#### WHAT TO WORK ON:
If a line in the entries below contains "computer", copy it.

****************

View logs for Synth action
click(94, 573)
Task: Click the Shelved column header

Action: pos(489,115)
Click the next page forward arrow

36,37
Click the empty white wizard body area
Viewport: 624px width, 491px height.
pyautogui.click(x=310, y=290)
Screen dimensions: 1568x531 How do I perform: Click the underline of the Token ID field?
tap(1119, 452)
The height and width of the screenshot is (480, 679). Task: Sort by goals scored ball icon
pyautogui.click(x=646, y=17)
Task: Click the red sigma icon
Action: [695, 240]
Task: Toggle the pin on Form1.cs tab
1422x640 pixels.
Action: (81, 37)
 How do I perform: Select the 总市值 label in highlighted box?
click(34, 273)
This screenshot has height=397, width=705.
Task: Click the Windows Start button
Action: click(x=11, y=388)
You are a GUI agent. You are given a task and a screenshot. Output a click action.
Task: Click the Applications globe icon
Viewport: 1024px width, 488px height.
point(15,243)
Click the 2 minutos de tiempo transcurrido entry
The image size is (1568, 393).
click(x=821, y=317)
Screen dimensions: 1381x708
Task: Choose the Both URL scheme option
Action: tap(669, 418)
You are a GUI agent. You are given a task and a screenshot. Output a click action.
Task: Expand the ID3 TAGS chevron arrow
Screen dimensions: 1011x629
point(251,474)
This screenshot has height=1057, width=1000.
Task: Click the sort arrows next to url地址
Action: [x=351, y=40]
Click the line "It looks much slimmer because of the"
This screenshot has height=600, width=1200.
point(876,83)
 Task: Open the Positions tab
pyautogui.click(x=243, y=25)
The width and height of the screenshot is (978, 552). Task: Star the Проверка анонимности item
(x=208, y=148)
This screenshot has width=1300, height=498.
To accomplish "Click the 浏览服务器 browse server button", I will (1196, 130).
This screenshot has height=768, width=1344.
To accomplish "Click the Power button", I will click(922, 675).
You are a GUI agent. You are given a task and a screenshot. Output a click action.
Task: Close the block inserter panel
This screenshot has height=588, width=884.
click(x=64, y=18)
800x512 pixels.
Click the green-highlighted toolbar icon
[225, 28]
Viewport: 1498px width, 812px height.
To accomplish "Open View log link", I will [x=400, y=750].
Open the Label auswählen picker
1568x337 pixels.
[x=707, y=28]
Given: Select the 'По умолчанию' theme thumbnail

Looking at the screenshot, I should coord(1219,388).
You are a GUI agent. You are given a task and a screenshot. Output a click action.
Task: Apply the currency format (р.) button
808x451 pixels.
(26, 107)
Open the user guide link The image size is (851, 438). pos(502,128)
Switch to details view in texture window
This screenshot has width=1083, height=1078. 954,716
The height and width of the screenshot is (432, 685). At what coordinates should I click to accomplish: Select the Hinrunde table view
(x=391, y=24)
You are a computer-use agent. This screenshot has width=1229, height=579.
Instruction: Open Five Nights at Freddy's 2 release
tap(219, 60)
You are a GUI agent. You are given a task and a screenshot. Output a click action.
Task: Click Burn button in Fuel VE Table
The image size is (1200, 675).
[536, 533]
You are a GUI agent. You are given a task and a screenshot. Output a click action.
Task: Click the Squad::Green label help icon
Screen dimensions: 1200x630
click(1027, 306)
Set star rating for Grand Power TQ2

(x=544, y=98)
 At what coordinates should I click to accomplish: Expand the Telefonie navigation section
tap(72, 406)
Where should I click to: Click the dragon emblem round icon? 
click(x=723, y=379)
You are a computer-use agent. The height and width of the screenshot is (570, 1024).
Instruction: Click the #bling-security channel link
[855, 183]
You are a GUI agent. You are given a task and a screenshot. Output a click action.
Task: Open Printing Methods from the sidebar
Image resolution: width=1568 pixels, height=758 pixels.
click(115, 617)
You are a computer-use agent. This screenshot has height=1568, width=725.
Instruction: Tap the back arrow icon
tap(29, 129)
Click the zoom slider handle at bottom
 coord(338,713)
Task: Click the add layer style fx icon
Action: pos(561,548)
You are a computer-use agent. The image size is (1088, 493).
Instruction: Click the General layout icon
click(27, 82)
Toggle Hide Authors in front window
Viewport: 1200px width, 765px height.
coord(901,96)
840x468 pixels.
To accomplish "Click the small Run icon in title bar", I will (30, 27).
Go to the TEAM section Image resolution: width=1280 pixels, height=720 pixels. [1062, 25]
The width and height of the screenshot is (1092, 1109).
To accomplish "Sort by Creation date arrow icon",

****************

#### ANSWER:
You are a computer-use agent. This screenshot has width=1229, height=579.
You are a computer-use agent. The height and width of the screenshot is (570, 1024).
You are a computer-use agent. This screenshot has height=1568, width=725.
You are a computer-use agent. The image size is (1088, 493).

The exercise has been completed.